An Aboriginal treaty would “”imperil our sovereignty and place the very existence of our nation at risk,” the former Chief Justice of Australia, Sir Harry Gibbs, said last night.

There was no need for a treaty of special constitutional rights for Aboriginal people and Torres Strait Islanders, Sir Harry said.

He was speaking at the inaugural conference of the Samuel Griffith Society in Melbourne. The society, named after the first Chief Justice, aims to preserve the Constitution by ensuring full public debate before it is amended.

Also at the conference, a former judge of the Queensland Supreme Court accused the present High Court of social engineering.

Sir Harry said this generation was “”not responsible for the crimes and blunders of the past” and “”should not be racked with guilt”.

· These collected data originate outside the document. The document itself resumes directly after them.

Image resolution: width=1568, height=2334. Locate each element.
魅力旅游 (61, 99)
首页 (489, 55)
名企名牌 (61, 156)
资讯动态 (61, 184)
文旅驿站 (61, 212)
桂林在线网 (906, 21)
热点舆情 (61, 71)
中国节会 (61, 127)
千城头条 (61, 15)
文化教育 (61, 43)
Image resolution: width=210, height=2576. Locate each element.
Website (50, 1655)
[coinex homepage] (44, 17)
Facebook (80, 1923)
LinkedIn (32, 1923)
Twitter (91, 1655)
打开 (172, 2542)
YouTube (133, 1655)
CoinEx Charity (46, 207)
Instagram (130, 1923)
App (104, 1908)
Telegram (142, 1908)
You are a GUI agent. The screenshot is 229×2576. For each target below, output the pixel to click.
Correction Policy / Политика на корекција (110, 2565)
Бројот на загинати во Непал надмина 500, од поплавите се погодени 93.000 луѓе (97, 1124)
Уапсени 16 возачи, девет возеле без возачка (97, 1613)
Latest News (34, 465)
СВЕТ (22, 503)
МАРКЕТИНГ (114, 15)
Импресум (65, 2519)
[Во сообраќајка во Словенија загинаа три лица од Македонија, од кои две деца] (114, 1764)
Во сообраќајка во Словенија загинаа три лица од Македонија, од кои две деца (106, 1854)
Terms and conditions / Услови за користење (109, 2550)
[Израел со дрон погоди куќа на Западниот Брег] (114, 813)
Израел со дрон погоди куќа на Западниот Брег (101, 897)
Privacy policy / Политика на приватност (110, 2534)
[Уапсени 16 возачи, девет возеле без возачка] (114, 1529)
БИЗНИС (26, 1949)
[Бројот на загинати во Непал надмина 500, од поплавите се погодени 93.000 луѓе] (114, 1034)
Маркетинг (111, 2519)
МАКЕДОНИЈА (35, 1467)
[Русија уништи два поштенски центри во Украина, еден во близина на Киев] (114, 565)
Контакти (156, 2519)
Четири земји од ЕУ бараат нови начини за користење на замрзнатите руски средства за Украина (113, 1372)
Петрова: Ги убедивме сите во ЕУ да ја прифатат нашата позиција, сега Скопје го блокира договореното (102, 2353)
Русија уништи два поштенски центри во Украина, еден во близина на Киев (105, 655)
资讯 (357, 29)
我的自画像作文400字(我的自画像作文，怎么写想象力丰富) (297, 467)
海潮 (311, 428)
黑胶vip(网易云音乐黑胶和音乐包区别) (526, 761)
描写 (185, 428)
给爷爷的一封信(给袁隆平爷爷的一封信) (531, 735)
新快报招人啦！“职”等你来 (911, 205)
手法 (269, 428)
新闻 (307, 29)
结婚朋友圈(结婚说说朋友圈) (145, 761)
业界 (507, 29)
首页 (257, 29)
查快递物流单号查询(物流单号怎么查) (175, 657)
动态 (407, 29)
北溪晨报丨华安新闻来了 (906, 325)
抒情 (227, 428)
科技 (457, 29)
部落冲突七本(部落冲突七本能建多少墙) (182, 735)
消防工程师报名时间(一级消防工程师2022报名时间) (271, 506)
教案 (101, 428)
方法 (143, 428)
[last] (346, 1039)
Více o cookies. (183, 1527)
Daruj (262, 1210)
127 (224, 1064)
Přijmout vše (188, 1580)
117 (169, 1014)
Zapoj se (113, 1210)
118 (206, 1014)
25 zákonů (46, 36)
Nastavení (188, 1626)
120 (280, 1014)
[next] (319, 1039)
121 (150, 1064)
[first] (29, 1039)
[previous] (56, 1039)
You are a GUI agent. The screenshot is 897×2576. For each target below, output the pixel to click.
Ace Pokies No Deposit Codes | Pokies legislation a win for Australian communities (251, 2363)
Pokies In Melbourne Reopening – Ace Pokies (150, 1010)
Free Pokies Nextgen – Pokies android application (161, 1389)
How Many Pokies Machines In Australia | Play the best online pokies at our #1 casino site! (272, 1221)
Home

Aboriginal people were not a sovereign people and should not receive international recognition as such. He warned against suggestions that in the future some areas in northern Australia might become separate nations.

He acknowledged that the condition of many Aboriginal people today was lamentable and they had special needs which our society should meet. But there was ample legislative power to do that without a change in the Constitution or a constitutional provision that gave them special rights not based on individual needs but on race.

Sir Harry rejected the idea that the Constitution needed radical rewriting for the centenary of federation or that Australia should be a republic.

His view of federalism was: “”nothing should be done by the Commonwealth that could be done equally well by the states themselves”.

That was the principle for which the European Community was striving.

“”With the bureaucratic genius for meaningless jargon they call it the principle of subsidiarity,” he said.

The reserve powers of the Crown were necessary in any system of responsible government. The events of 1975 were an anathema to some, but the powers had been used in Tasmania and Queensland in the past five years in a way recognised by all as impartial.

Sir Harry rejected a Bill of Rights “”because no human mind can foresee the effect which a court may ultimately give to general words intended to guarantee a right.”

The present federal system gave more rights than most countries with Bills of Rights.

The Constitution could be changed in a limited way: the states should have greater financial power; the Commonwealth’s foreign-affairs power could be restricted so it did not impinge on domestic matters and the industrial-relations power was unsatisfactory in its present form.

Mr Peter Connolly, QC, a former judge of the Queensland Supreme Court said the High Court in two leading cases had not decided “”right according to law.” He said Section 92 of the Constitution had guaranteed an individual right to free trade across state boundaries in Australia until May, 1988. Then the High Court has reinterpreted it. “”The court paid no regard whatever to the views of their predecessors,” he said.

“”Yet such is the lethargy of the Australian people that there has been little criticism of the decision,” he said.

He attacked the court for what he called overruling the principle that Australia had been possessed by the Crown in 1788 in the Mabo decision earlier this year. That decision recognised indigenous title, and said that it had always been in existence.

“”What rational suggestion can be made to bring home to the justices of the High Court that their deliberate social engineering does not command universal admiration or indeed respect.”